Task details —
Pictures stay out of the copy. Retype exactly, and only, the lines from the one containing "Share the article via WeChat icon" through the end of the listing below.
--- Dataset Enclosed Below ---
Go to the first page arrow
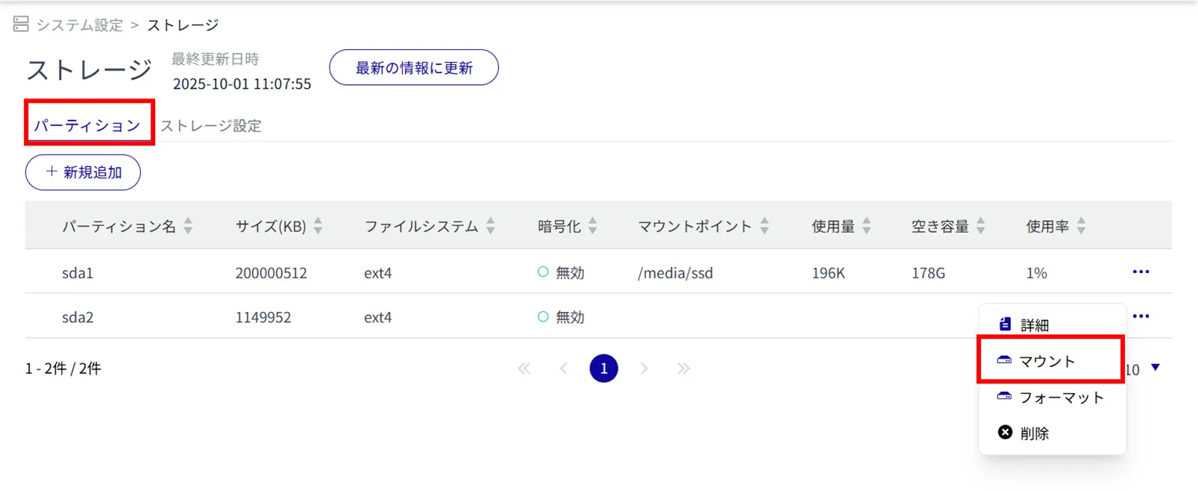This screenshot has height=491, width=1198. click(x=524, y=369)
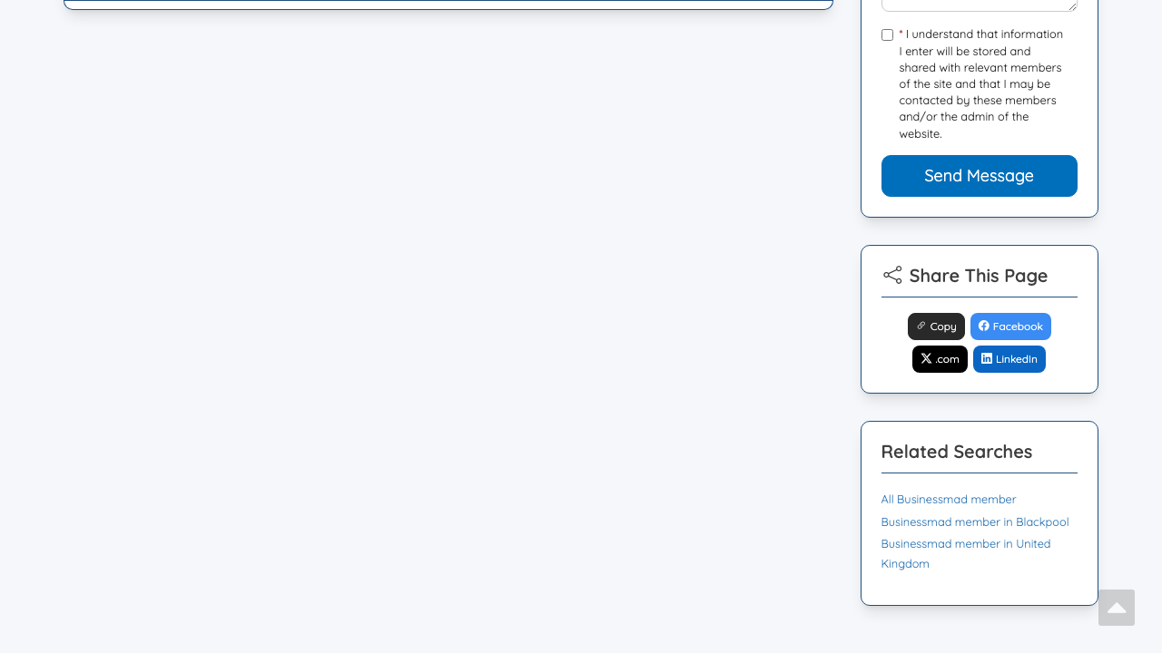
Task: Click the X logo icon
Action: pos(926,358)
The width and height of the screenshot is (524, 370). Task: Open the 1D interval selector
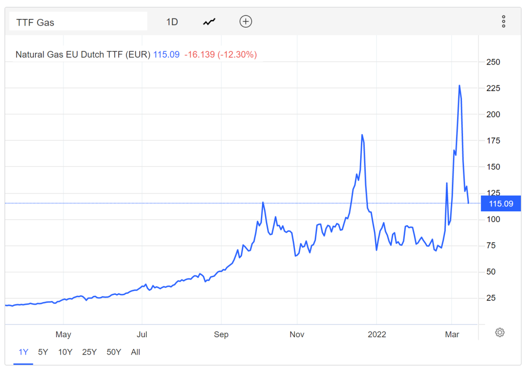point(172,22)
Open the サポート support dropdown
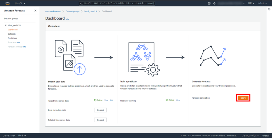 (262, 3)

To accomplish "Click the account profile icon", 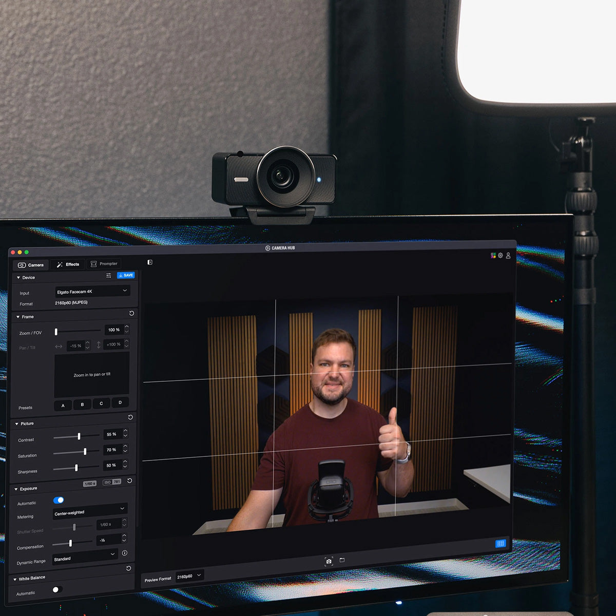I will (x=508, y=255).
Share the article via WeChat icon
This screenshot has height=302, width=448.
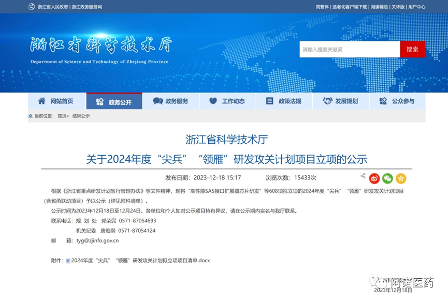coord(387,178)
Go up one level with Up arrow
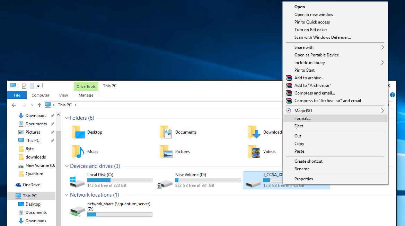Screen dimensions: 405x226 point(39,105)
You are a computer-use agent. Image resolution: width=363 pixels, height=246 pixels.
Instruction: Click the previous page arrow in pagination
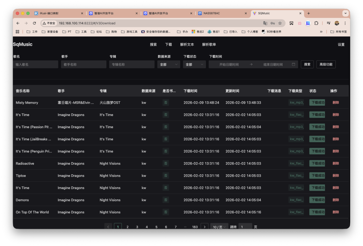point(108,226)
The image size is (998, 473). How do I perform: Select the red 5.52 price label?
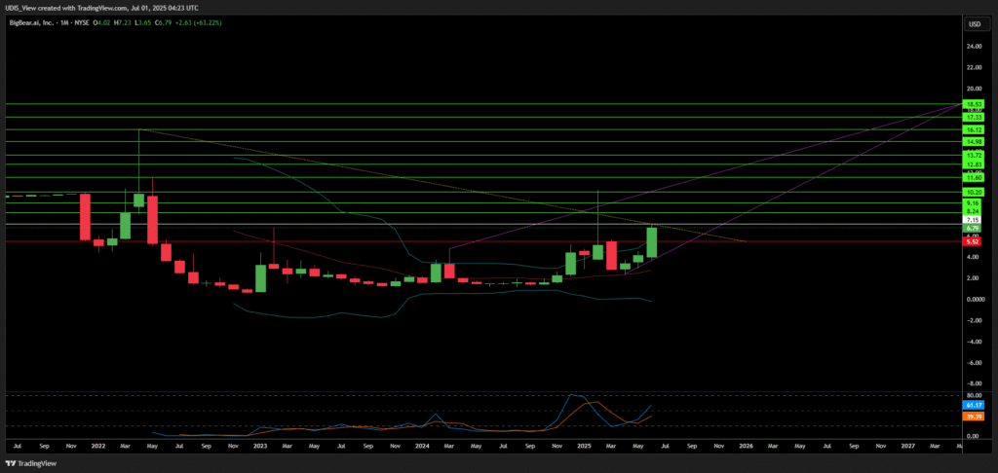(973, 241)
--- End of Enclosed Dataset ---
Your solution —
Share the article via WeChat icon
This screenshot has height=302, width=448.
coord(387,178)
Go up one level with Up arrow
Screen dimensions: 405x226 point(39,105)
You are a computer-use agent. Image resolution: width=363 pixels, height=246 pixels.
Instruction: Click the previous page arrow in pagination
point(108,226)
The image size is (998, 473). How do I perform: Select the red 5.52 price label?
(973, 241)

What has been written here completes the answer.